Copy each line below that has "height".

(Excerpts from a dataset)
****

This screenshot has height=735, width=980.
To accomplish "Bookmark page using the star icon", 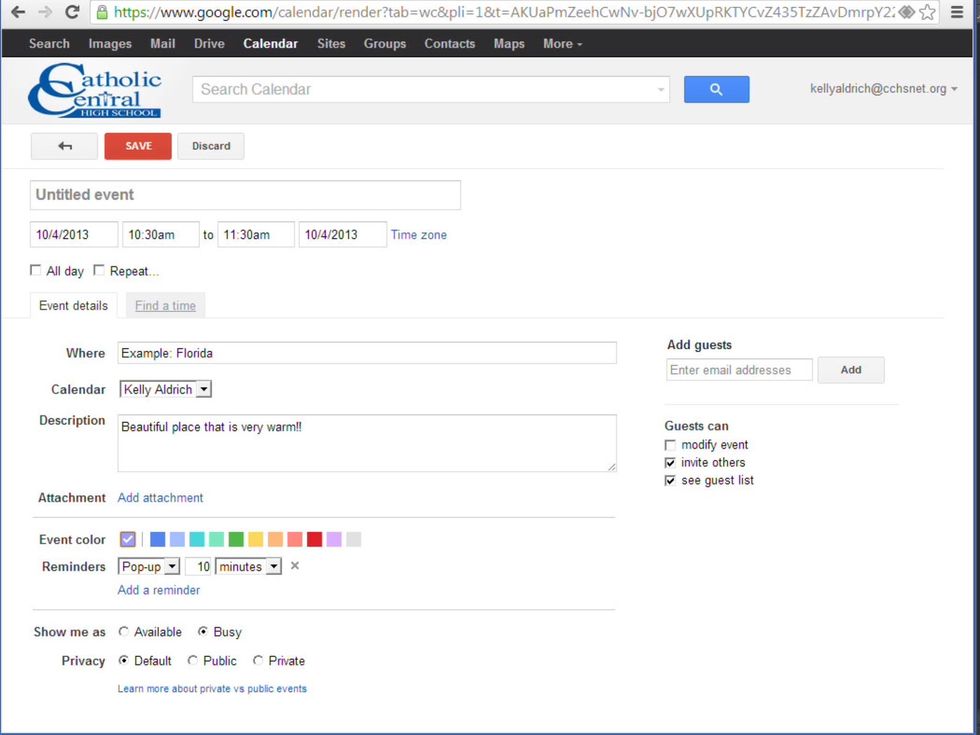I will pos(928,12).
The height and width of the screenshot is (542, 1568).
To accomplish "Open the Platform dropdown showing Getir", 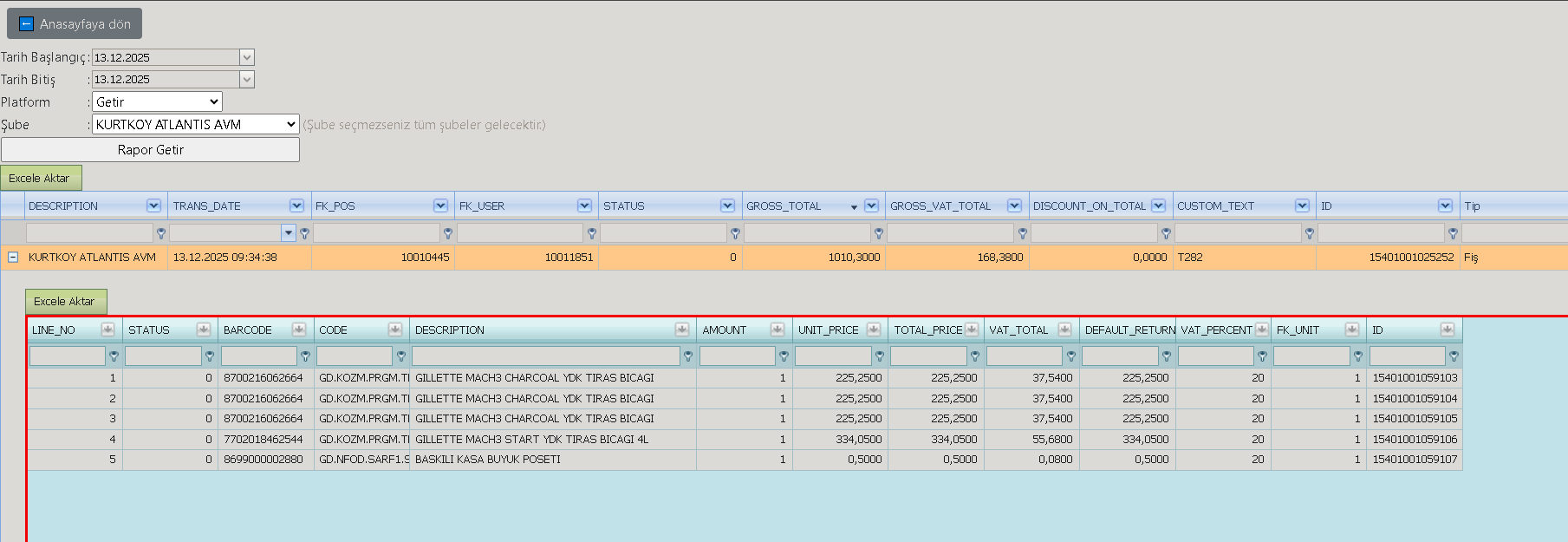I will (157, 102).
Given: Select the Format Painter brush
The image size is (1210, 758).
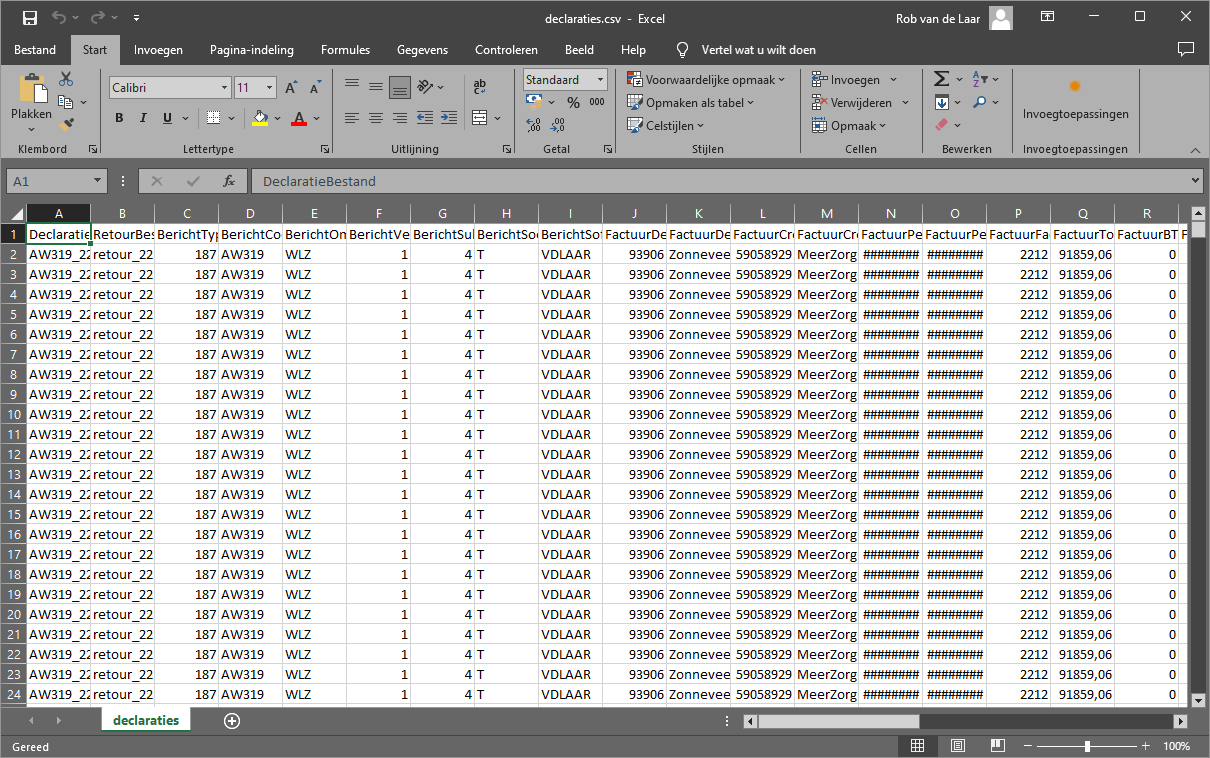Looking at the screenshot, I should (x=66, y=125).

****

▸ Output for this exercise:
This screenshot has height=735, width=980.
The height and width of the screenshot is (542, 1568).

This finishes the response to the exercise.